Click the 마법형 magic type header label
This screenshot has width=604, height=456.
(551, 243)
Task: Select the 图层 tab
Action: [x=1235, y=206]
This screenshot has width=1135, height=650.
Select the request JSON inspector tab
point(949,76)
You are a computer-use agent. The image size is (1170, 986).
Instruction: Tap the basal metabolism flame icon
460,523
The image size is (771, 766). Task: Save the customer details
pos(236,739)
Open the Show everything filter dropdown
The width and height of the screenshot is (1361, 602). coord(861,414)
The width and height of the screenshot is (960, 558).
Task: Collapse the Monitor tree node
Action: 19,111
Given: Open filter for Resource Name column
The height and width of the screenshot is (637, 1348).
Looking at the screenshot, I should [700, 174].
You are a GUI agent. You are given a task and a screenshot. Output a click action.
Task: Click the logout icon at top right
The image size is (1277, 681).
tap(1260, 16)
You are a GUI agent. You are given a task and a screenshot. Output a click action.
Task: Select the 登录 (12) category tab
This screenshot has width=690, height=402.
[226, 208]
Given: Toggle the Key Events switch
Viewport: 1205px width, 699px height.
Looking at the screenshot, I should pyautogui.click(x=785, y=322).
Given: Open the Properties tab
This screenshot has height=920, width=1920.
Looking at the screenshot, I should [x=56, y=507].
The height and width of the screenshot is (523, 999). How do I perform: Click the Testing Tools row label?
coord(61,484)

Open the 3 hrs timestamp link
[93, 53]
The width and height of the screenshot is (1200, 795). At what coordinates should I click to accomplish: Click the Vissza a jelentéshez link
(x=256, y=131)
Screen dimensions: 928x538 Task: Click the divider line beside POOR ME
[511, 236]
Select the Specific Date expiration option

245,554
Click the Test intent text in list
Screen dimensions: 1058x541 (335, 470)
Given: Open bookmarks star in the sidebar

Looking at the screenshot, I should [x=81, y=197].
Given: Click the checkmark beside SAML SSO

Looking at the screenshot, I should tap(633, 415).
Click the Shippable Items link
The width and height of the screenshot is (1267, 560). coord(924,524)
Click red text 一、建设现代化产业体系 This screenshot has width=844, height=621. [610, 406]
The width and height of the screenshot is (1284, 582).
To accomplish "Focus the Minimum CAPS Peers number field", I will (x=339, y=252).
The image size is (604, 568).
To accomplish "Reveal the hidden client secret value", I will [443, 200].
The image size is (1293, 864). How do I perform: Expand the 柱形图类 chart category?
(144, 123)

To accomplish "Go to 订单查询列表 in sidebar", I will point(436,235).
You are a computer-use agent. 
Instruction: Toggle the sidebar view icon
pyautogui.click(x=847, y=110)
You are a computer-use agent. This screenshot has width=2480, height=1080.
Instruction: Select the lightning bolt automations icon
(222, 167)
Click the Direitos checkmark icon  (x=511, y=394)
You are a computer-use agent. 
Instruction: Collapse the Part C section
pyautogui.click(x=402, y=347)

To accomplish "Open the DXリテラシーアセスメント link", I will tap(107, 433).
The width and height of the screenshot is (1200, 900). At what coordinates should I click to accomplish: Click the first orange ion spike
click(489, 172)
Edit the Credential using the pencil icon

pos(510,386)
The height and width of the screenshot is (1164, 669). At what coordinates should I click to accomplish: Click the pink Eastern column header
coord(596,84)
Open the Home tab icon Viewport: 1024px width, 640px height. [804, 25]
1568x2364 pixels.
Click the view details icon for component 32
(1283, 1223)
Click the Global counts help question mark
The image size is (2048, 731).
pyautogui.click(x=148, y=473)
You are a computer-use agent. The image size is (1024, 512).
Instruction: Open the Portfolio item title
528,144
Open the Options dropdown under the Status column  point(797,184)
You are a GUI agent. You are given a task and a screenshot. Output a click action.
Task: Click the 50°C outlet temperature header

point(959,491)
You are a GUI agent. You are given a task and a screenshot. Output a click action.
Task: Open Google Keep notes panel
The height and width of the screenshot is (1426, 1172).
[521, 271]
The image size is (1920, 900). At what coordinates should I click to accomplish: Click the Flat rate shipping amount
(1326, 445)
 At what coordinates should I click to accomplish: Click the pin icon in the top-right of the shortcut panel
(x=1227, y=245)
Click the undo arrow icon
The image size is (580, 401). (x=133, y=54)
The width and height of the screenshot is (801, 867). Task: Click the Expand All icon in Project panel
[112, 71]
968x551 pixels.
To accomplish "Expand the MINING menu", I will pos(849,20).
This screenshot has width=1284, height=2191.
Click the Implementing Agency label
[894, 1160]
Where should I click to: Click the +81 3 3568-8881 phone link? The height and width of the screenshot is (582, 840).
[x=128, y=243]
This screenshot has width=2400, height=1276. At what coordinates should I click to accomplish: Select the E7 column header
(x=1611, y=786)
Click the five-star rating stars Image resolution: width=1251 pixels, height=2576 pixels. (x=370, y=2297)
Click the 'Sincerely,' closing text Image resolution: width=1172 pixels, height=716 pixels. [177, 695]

--- How to complete this task ---
Look through the records and copy every line that has the word "pixels".

--- Answer box ---
1568x2364 pixels.
968x551 pixels.
Click the five-star rating stars Image resolution: width=1251 pixels, height=2576 pixels. (x=370, y=2297)
Click the 'Sincerely,' closing text Image resolution: width=1172 pixels, height=716 pixels. [177, 695]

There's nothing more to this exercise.